Eine große Münzsammlung, angefangen von dem alten as, einem stattlichen einpfündigen Metallfladen von der Größe eines Milchbrots – bei dem auf der einen Seite ein Schiff und auf der anderen ein zweigesichtiger Janus eingeprägt ist ‑ bis hin zu winzig kleinen Goldmünzen, ähnlich wie die goldenen Fünf-Francs-Stücke. Die Goldschmiedearbeit übertraf an Formschönheit und an Feinheit in der handwerklichen Ausführung alles, was ich je gesehen habe. Da mich ein heftiges Gewitter lange Zeit im Museum festhielt, fertigte ich von einigen Münzen Zeichnungen an, die ich Dir schicke. Natürlich kann ich nicht die wunderbare Eleganz und handwerkliche Vollendung wiedergeben, nur das Münzbild. Becher und Schalen aus Jaspis und alle Arten durchsichtiger Schmucksteine – glasierte Krüge in Hülle und Fülle. Schwerter in Blattform, Männer-Halsketten mit ebenfalls blattähnlichen Angehängen. Handspiegel aus Metall und Hausgerät aller Art, und jedes Stück, selbst der gewöhnlichste Teller oder Krug, mit der größten Feinheit ausgeführt und von erlesener Form. Künstlerische Sensibilität und Begabung müssen diesem Volk in größtem Maße zu eigen gewesen sein. Es gibt auch ein Museum für ägyptische Altertümer, die Geräte und Fresken dort erschienen mir jedoch grotesk und plump nach der reinen Schönheit und Empfindsamkeit der etruskischen Kunst. Du hättest Dich bestimmt sehr für die etruskischen Arbeiten interessiert: ich habe zwei köstliche Stunden dort verbracht.
Zum Abendessen ging ich in ein Restaurant oberhalb von San Miniato, die Luft köstlich klar und kühl nach dem Gewitter. Auf dem Rückweg begegnete mir direkt gegenüber vom Palazzo Pitti ein eindrucksvoller Leichenzug; eine lange Prozession fackeltragender Mönche, alle in Weiß mit langen Leinenkapuzen über dem Gesicht – man sieht nur die Augen. Sie trugen zwei Särge und sahen aus wie diese schrecklichen Mönche auf bildlichen Darstellungen der Inquisition.

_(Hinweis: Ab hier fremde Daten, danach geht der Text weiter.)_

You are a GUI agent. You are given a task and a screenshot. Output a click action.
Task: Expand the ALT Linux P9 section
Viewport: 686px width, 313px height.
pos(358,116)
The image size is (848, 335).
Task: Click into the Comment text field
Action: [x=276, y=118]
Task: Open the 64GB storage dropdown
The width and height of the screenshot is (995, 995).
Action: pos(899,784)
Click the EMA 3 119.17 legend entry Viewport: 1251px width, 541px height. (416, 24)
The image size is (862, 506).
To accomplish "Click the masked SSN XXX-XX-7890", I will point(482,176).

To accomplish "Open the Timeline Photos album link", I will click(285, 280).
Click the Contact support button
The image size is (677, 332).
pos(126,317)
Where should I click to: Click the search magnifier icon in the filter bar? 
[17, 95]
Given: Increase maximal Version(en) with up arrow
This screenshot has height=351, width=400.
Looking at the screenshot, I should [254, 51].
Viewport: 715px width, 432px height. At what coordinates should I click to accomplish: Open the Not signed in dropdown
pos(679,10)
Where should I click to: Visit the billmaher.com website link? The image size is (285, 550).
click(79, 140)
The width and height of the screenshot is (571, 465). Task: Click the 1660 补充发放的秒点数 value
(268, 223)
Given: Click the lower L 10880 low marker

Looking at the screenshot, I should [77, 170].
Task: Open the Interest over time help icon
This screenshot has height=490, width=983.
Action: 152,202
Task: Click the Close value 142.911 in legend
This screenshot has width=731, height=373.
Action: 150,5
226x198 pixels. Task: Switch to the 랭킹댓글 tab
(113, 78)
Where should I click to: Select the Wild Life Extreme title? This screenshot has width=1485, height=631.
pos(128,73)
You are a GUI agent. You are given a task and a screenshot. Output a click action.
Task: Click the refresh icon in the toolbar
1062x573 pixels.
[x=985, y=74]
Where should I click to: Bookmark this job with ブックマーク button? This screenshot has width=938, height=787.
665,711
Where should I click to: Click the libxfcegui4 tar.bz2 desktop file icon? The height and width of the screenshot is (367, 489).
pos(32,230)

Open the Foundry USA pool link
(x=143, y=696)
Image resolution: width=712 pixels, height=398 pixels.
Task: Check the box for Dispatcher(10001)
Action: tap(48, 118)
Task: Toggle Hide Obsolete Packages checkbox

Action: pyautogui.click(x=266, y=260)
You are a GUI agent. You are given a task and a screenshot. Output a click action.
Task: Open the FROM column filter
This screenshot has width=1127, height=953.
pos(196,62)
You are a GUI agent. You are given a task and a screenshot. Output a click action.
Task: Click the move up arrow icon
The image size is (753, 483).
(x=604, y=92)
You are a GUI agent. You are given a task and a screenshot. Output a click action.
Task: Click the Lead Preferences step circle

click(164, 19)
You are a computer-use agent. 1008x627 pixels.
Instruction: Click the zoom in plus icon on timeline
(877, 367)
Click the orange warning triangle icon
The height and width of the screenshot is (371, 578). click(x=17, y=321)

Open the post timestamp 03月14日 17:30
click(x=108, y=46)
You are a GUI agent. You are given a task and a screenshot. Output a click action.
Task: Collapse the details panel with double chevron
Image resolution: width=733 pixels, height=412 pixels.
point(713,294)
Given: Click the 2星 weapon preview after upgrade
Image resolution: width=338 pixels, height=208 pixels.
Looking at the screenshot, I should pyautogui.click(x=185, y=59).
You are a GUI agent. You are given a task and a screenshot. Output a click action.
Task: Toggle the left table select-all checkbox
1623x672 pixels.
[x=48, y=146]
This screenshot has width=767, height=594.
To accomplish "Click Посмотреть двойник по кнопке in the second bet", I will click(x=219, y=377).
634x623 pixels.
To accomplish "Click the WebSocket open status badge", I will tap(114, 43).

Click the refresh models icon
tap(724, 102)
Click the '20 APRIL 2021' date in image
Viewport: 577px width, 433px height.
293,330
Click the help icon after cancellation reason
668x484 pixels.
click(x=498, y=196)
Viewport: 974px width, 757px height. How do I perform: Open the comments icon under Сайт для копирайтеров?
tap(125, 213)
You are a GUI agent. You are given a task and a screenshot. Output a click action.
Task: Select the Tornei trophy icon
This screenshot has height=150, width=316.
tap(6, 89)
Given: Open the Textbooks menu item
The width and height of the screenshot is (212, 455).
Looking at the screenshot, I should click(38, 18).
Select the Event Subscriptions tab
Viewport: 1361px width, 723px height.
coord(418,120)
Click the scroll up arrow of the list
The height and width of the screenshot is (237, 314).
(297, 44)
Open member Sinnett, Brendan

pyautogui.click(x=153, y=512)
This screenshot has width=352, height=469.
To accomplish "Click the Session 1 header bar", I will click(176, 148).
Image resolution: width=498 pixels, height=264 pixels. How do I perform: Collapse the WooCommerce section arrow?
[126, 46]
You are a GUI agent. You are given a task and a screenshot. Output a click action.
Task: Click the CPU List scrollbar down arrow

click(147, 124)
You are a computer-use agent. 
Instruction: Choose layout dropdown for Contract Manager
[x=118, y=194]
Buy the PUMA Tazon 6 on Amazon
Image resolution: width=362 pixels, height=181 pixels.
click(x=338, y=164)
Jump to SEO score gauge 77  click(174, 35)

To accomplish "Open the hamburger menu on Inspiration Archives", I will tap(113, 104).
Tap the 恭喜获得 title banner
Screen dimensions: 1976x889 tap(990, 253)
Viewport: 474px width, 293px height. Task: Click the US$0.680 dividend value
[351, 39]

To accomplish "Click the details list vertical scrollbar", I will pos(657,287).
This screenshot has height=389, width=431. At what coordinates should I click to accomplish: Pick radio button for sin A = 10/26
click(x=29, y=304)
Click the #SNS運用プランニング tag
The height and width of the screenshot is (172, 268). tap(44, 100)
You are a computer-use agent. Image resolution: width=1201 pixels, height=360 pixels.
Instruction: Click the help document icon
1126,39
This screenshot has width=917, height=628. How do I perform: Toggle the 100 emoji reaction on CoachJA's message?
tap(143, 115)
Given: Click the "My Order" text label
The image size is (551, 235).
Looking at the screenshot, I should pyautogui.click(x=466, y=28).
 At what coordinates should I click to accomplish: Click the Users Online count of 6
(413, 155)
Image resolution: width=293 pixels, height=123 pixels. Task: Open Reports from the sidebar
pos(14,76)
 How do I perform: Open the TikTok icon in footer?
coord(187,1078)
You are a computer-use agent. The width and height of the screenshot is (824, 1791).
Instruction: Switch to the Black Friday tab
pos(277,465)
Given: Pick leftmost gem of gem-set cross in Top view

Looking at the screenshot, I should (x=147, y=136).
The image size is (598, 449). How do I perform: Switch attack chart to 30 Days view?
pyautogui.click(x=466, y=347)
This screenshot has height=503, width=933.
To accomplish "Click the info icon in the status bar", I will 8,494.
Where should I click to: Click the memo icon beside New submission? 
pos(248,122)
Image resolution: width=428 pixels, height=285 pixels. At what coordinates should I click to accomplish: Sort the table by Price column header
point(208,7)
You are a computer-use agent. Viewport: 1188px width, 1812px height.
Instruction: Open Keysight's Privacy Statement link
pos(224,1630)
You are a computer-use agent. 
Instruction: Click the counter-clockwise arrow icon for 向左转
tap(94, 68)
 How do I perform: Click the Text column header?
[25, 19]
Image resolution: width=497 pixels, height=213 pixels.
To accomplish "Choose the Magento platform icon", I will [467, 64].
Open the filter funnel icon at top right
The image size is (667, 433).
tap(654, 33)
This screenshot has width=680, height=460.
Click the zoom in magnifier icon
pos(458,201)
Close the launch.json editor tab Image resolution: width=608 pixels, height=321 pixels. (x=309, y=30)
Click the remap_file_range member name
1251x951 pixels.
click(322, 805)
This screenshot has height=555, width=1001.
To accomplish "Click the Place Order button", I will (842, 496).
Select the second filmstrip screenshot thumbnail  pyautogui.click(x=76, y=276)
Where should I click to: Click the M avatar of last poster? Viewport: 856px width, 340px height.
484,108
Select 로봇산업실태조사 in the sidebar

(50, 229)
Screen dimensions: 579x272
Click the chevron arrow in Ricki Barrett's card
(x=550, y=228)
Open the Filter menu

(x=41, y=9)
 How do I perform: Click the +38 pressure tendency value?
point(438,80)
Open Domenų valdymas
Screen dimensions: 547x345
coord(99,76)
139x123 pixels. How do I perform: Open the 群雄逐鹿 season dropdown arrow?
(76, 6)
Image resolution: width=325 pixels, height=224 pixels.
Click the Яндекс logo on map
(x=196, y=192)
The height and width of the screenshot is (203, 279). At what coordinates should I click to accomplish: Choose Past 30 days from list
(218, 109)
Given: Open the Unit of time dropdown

Mahaffy ist noch nicht aufgetaucht. Ich hoffe sehr, dass er heute kommt, denn ich kann nicht länger hier bleiben. Heute ist der Geburtstag Michelangelos: es werden große Feten stattfinden.
Hoffentlich wird Abbotstown jetzt besser aussehen. Es hat wirklich die ganze Gegend verschandelt, und man wird wohl eine Brücke über diesen abscheulichen breiten Graben schlagen, der uns von Abbotstown trennt.